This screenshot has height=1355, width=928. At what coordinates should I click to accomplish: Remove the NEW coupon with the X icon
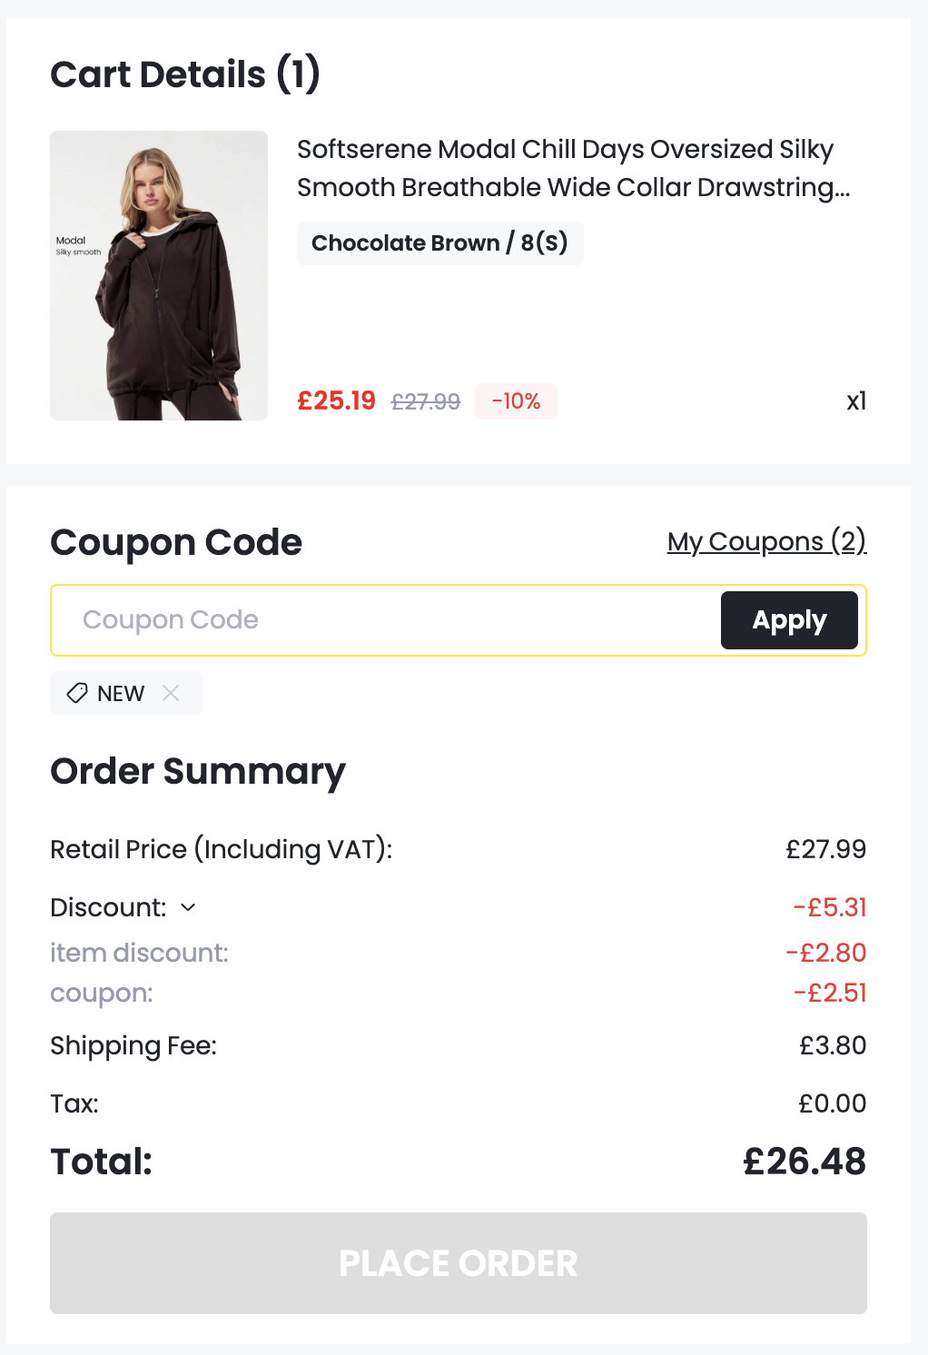coord(171,693)
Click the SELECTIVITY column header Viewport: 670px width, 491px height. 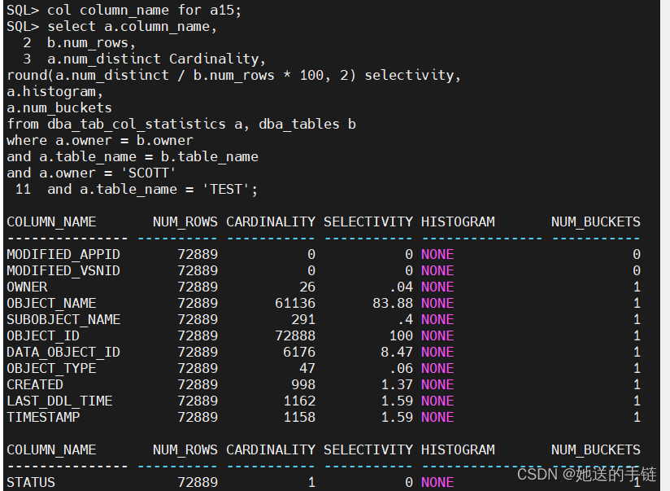point(368,221)
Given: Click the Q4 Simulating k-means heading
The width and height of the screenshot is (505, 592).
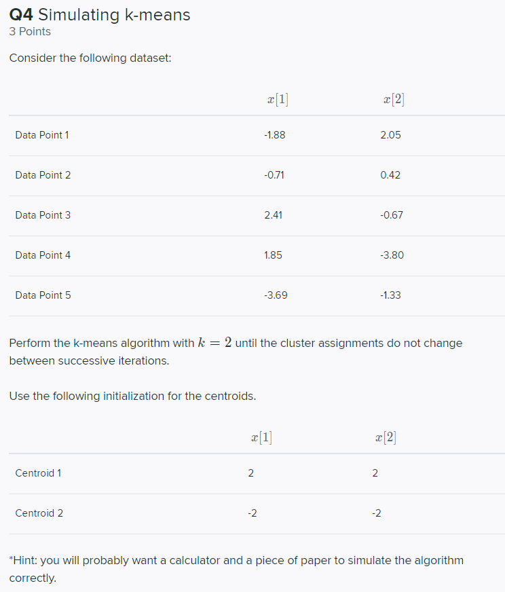Looking at the screenshot, I should (x=100, y=15).
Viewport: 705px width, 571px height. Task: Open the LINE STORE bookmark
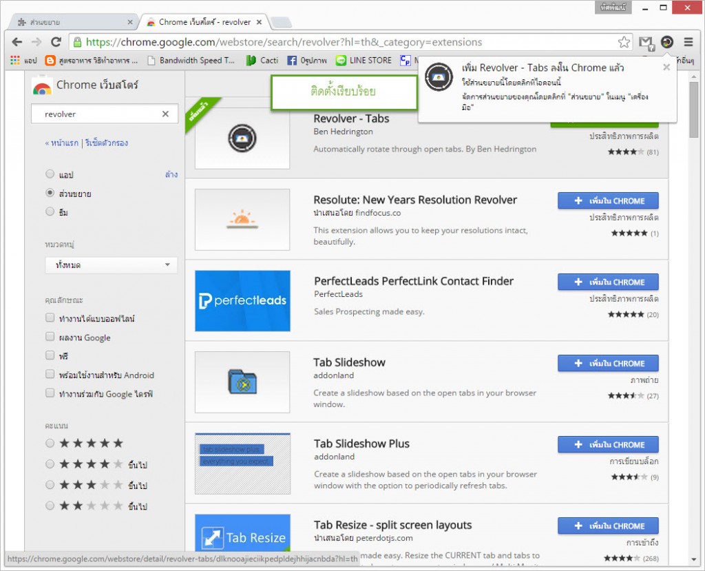pyautogui.click(x=364, y=61)
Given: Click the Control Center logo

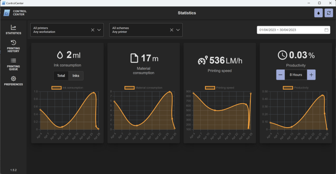Looking at the screenshot, I should click(x=7, y=13).
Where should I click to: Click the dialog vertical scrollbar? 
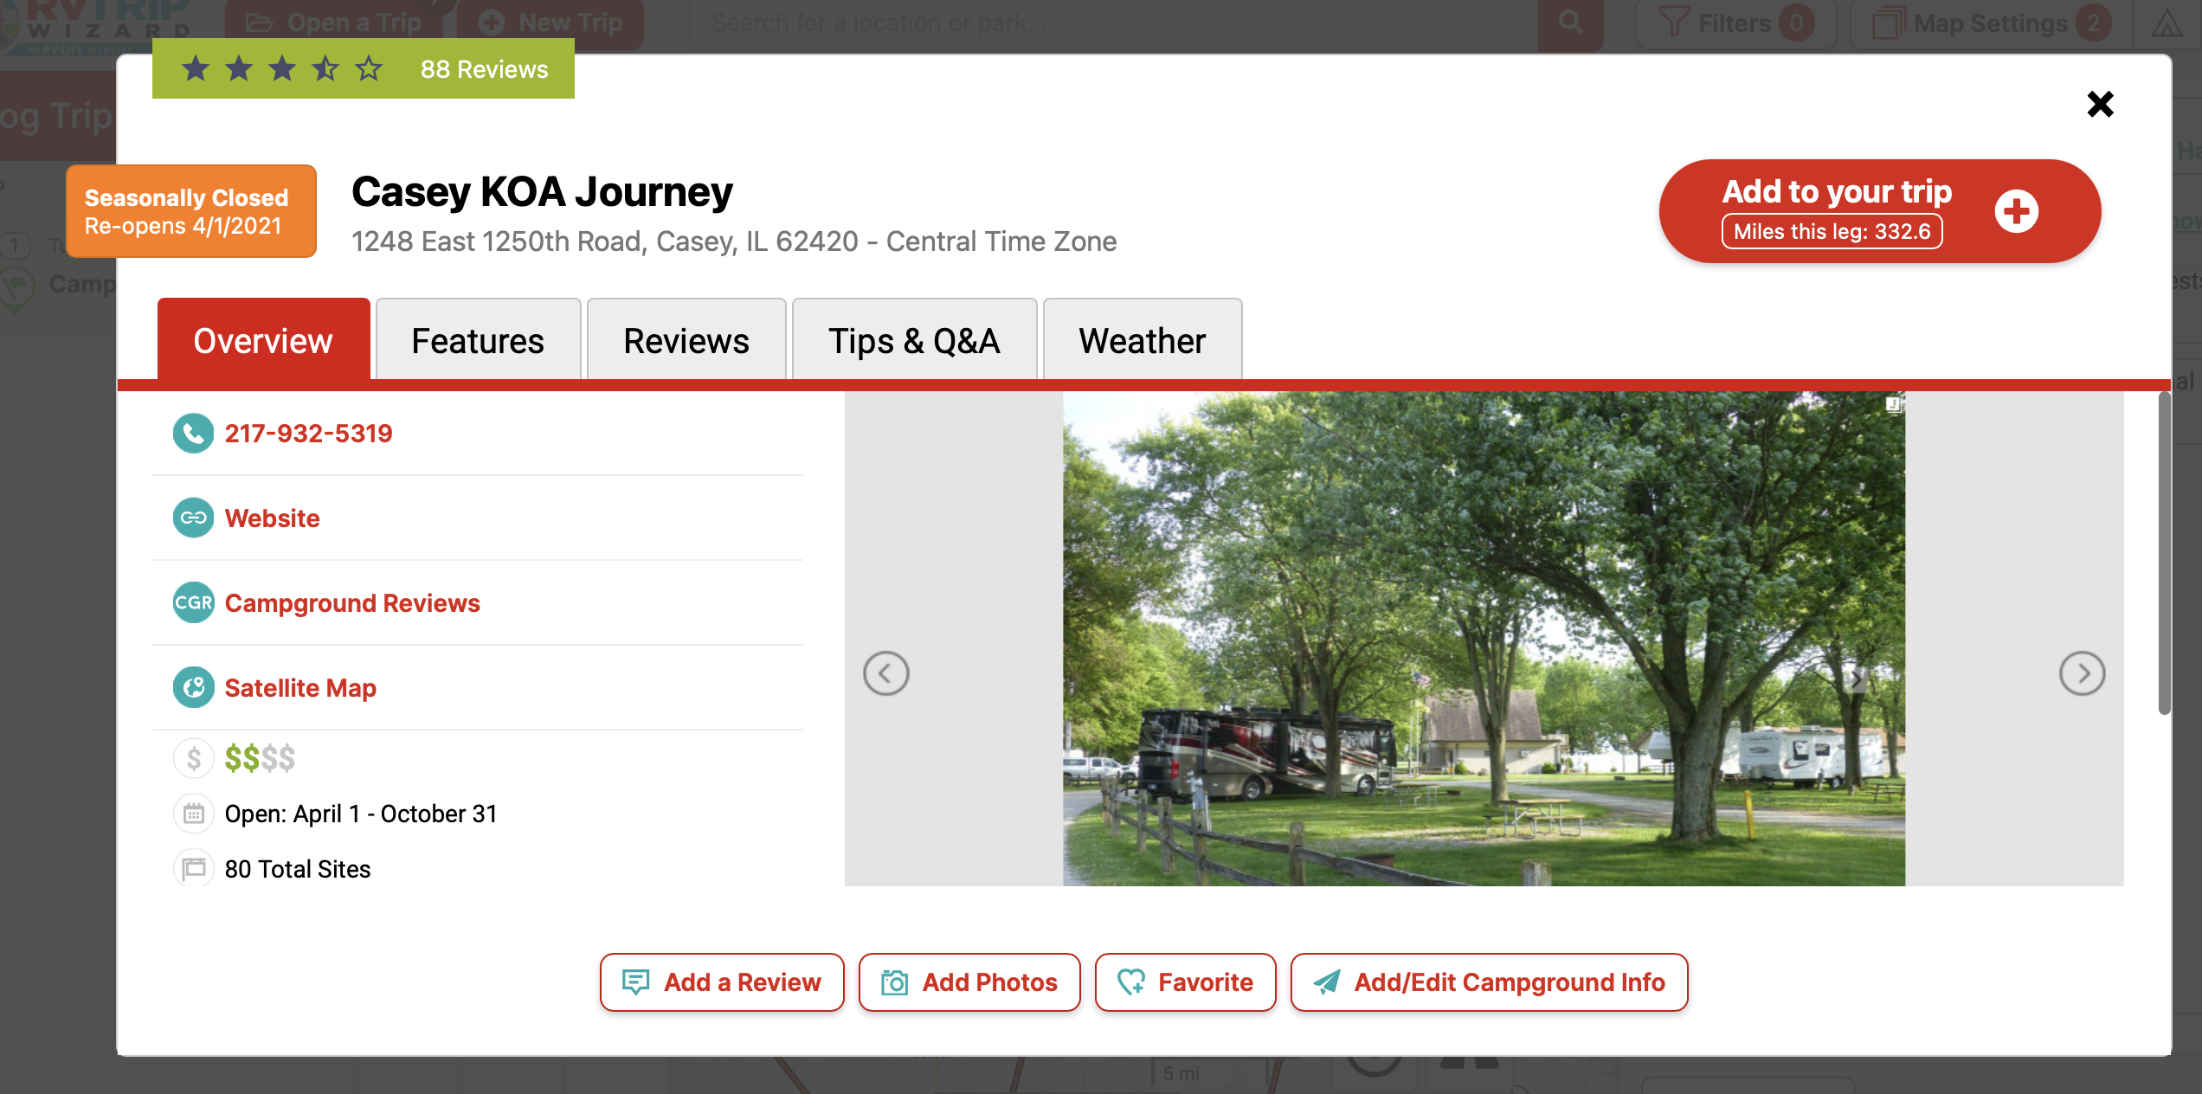point(2164,554)
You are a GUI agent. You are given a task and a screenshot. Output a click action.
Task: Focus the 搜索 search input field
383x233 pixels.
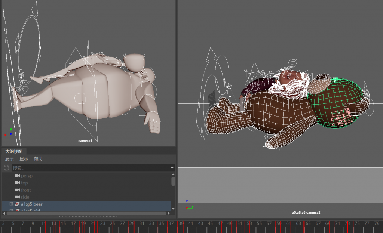pyautogui.click(x=90, y=168)
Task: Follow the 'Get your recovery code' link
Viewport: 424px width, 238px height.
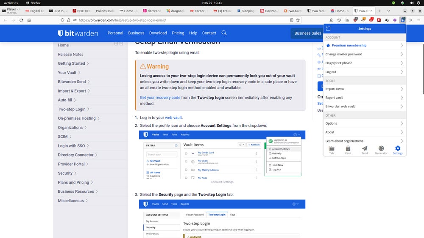Action: click(160, 98)
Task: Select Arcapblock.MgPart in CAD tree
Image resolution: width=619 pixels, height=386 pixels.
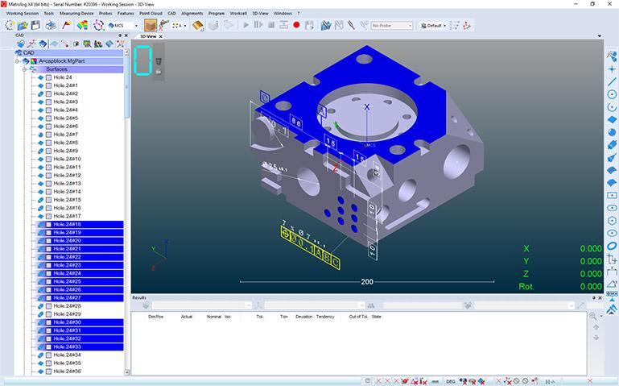Action: 62,61

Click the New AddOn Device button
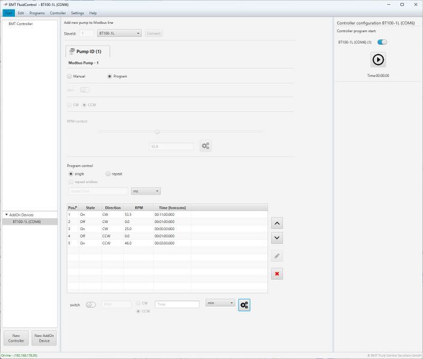pos(44,338)
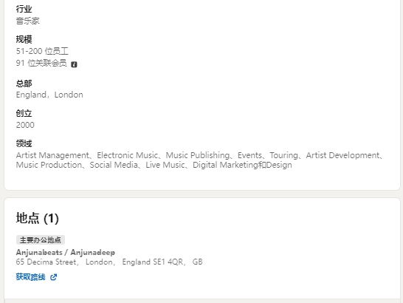Click the 总部 label

[24, 84]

* * * * * * * * *

Exercice court
Transformez en tableau Markdown les lignes du listing, de la ligne qui contient « Given: Click the Q4 » jusqu'à celle qui contient « pyautogui.click(x=90, y=168) » incluse, avec les colonnes « N° » et « Ligne du listing ». Laissez de côté les lignes vides et ne reproduisez pas les images.

Réponse correcte
| N° | Ligne du listing |
|---|---|
| 1 | Given: Click the Q4 Simulating k-means heading |
| 2 | The width and height of the screenshot is (505, 592). |
| 3 | Looking at the screenshot, I should (x=100, y=15). |
| 4 | Viewport: 705px width, 571px height. Task: Open the LINE STORE bookmark |
| 5 | pyautogui.click(x=364, y=61) |
| 6 | Given: Click the Control Center logo |
| 7 | Looking at the screenshot, I should click(x=7, y=13). |
| 8 | Where should I click to: Click the dialog vertical scrollbar?  |
| 9 | point(2164,554) |
| 10 | You are a GUI agent. You are given a task and a screenshot. Output a click action. |
| 11 | Task: Focus the 搜索 search input field |
| 12 | 383x233 pixels. |
| 13 | pyautogui.click(x=90, y=168) |